Local Government, Environmental Affairs and Development Planning
[1] Whether all the legal landfill sites in the province comply with his Department’s requirements; if not; (a) why not and (b) what steps are being taken to ensure compliance; if so;
[2] whether all the sites have (a) a clear notice board, (b) well-managed access control, (c) a weigh bridge, (d) a waste compaction area, (e) a leachate control dam, (f) a drainage system; (g) dust suppression systems and (h) gas monitoring probes; if not, why not;
[3] whether compliance with the requirements are being monitored; if not, why not; if so, what are the relevant details?
[1] Not all the waste disposal facilities comply with all the conditions of environmental authorisations.
[a] This can be attributed to various reasons such as poor planning, limited resources (both human and financial), limited technical competence, high cost of compliance due to very strict norms and standards adopted by the national Department of Environmental Affairs in 2013 and poor management of the facility.

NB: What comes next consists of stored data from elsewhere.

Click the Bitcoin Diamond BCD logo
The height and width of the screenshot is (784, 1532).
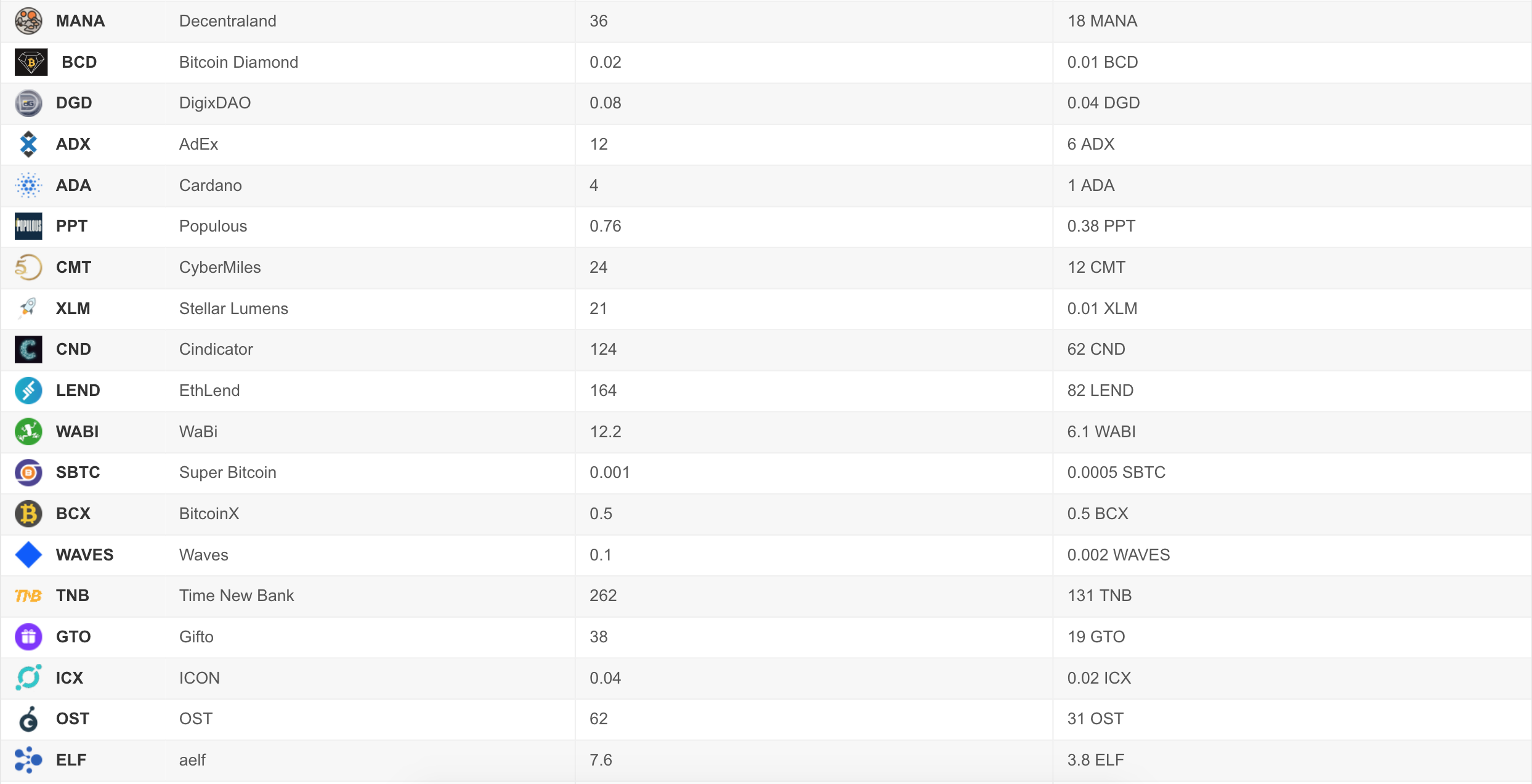(x=31, y=62)
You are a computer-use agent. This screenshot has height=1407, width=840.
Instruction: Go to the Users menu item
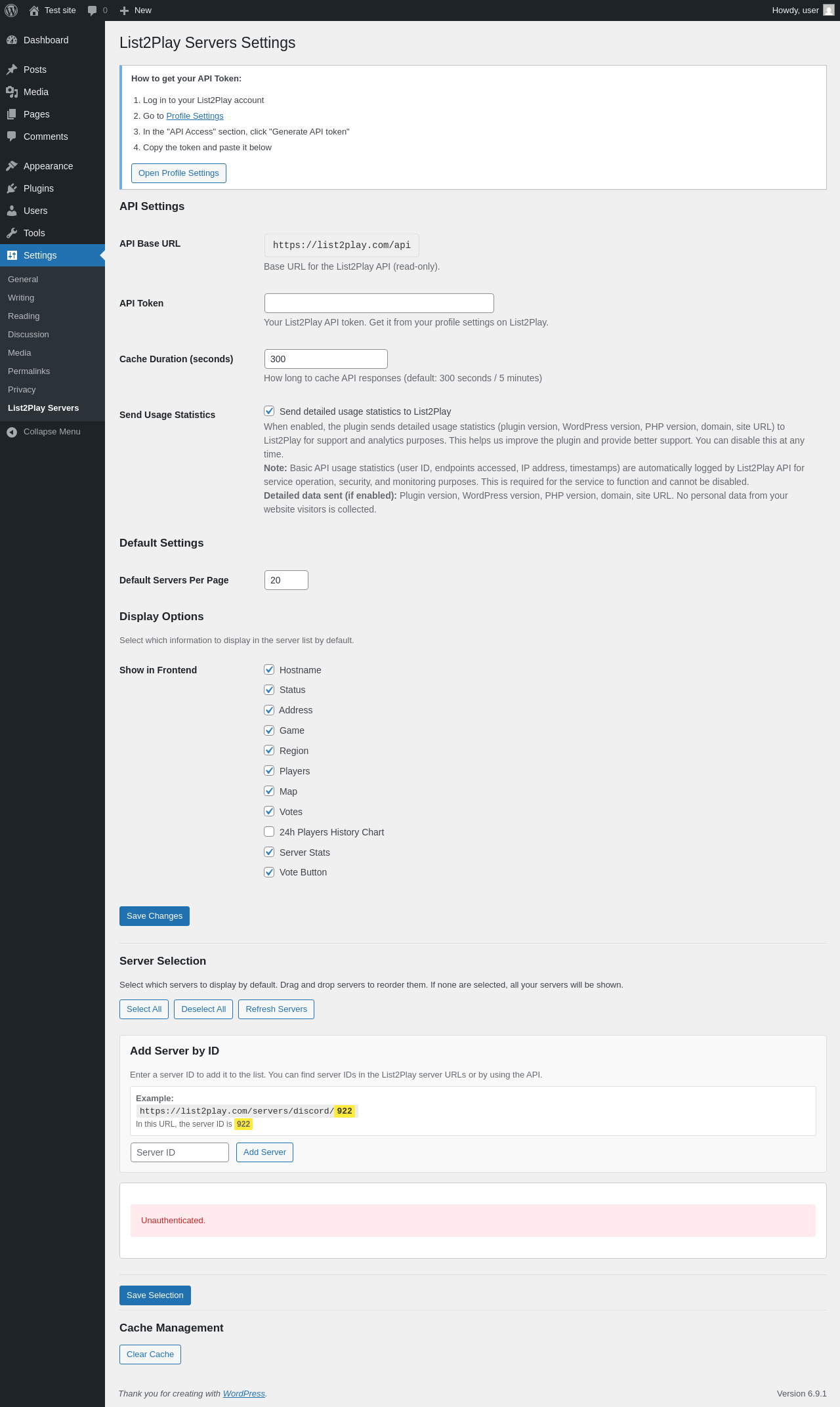coord(35,211)
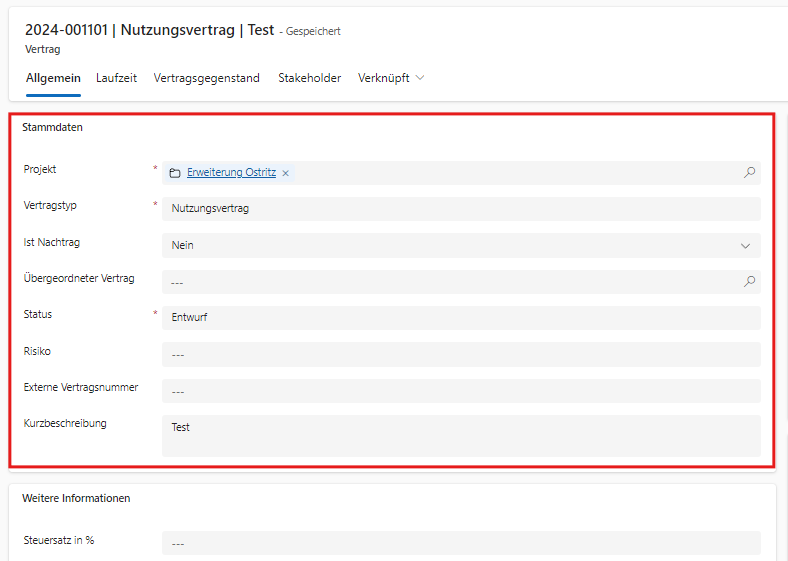
Task: Click into the Externe Vertragsnummer field
Action: (x=460, y=391)
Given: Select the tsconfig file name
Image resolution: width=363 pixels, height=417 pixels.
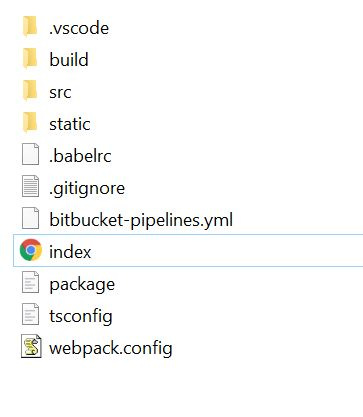Looking at the screenshot, I should tap(81, 316).
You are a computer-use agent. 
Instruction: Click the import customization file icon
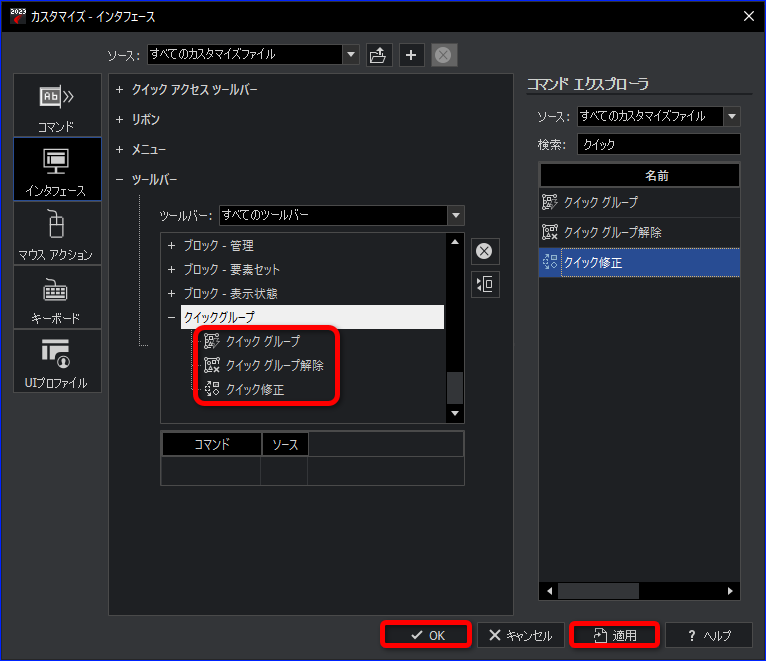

[b] The Department is addressing the compliance challenges through capacity building, training, providing technical assistance, improving the quality of the audits (synchronising internal, external and authority’s audits), prioritising the audits to sites where more attention is needed and applying stronger law enforcement action where needed.
[2] (a) Most of the waste facilities have notice boards.
(b) Most of the bigger urban waste disposal facilities have good access control, which is not the case with smaller rural facilities.
[c] Of the 164 waste disposal facilities in the province only seven have weigh bridges and nine have mobile weigh pads. It is not a legal requirement at this stage that a waste disposal facility should have a weigh bridge or a weigh pad. Facility owners are however required to quantify and report on waste volumes disposed of. This is done at facilities without weigh bridges by utilising the waste calculator tool which the Department has developed.
[d] Compaction is taking place at the majority of the waste disposal facilities. The size of the landfill determines the type of compaction equipment needed.
[e] Leachate control dams are not a general requirement for all waste disposal facilities, only certain classes of waste disposal facilities must have these dams. Most of the facilities which have this as a requirement in its environmental authorisations, do comply with the requirement.
[f] Most of the waste disposal facilities do have basic drainage systems in place.
[g] Dust suppression is carried out at facilities where it is applicable or needed. At most the of the smaller facilities dust suppression is not necessary and therefore not an environmental authorisation condition.
[h] Only the bigger waste disposal facilities within the metro have gas monitoring probes in place as these facilities have the potential to produce more landfill gas than the smaller facilities. The Department, however does landfill gas surveys at waste disposal facilities, as a service to municipalities to monitor landfill gas levels. In general, the landfill gas levels are fairly low. Landfill gas monitoring is a requirement only at the bigger waste disposal facilities.
[3] The Department has conducted compliance audits at 80 waste facilities during the 2014/15 financial year. The initial audit protocol utilised made comparison of audit results and prioritisation interventions difficult. Compliance auditing has been dramatically improved with the introduction of a three colour performance rating system (non-compliant = red with compliance % between 0 and 64; partial compliant = amber with compliance % of between 65 and 84 and compliant = green with compliance % between 85 and 100).